CONSIGNA: En el texto citado sobre las dunas del sur de Villa Gesell, ¿en qué mes y año reconoció la Municipalidad el sector como Reserva?

───── TEXTO CITADO ─────

Por A.D.
Desde
Villa Gesell
Está seguro: los de
la camioneta apuntan directamente a la bandada. Pablo los vigila como
puede hacerlo un lobo. Viaja subido a otro vehículo en la misma
dirección. Su hipótesis no demora en confirmarse: la camioneta
aumenta velozmente el paso mientras se acerca a las gaviotas. Pablo detiene
su vehículo, quiere alcanzar ahora a los hombres que guían
esa enfurecida cuatro por cuatro entre los médanos: Ustedes
están locos reprochará enseguida, no saben que
esto es una reserva natural. No lo sabían, como muchos de
los modernos conductores de los autos doble tracción que buscan
adrenalina entre las dunas del sur de Gesell, convertidas en uno de los
reservorios de arena y agua más importantes del continente. Pablo
Domínguez es guardaparque de esa extensión de 22 kilómetros
de arena blanca prolongada en torno del Faro Querandí, el complejo
que en estos días fue designado Parque Nacional de Villa Gesell.
Este territorio al sur de Gesell, convertido en pista de entrenamiento
de jóvenes 4x4, fue hace mucho tiempo el faro, una estrella
rota que nombra la vigilia de algún puerto. Así al
menos lo nombraba, por los sesenta, Carlos Baroncella cuando Tu
nombre en la arena tronaba por estos lares.
Aquellas gaviotas entre las que ahora corre desesperado el guardaparque
son una de las cien especies de aves coladas entre las 5754 hectáreas
de estos médanos originados por antiguas glaciaciones que han sedimentado
roca marina. La franja de dunas de la Villa, la más ancha de la
costa atlántica, fue formada hace 500 años y ahora se preserva
como reserva de agua potable para las ciudades construidas a lo largo
del mar.
Hace unos años, en noviembre del 96, el sector fue reconocido
por la Municipalidad como Reserva. Esa fue la primera conquista conseguida
por los hombres que, como Pablo, hacía años repetían
que los suelos de arena eran producto de erosiones marinas indispensables
para preservar tanto los lagos subterráneos de agua dulce como
las playas: Si se sucediesen continuas extracciones de arena, la
costa se quedaría sin playa porque no existiría el modo
de detener al mar, explica el guardaparque. Hubo sondeos científicos
que advirtieron las características de esta muralla de dunas y
originaron, hace unos meses, el nombramiento para estas tierras de Parque
Nacional.

───── MATERIAL ─────

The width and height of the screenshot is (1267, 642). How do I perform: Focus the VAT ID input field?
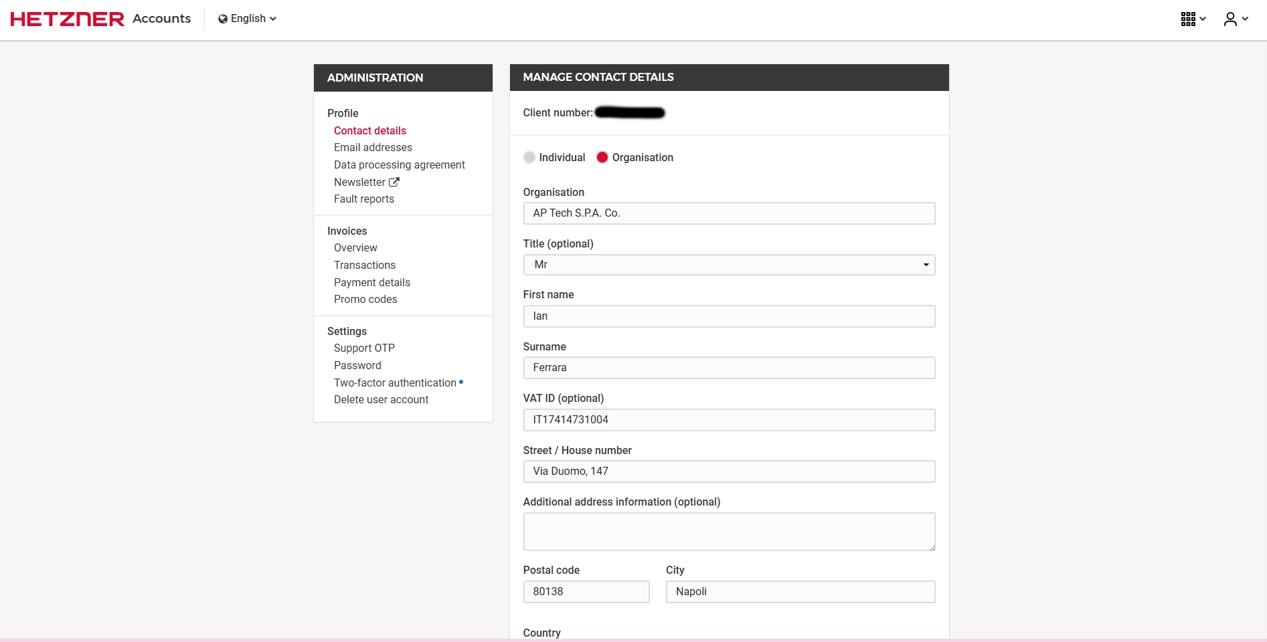[x=728, y=420]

─────

RESPUESTA: En noviembre del 96.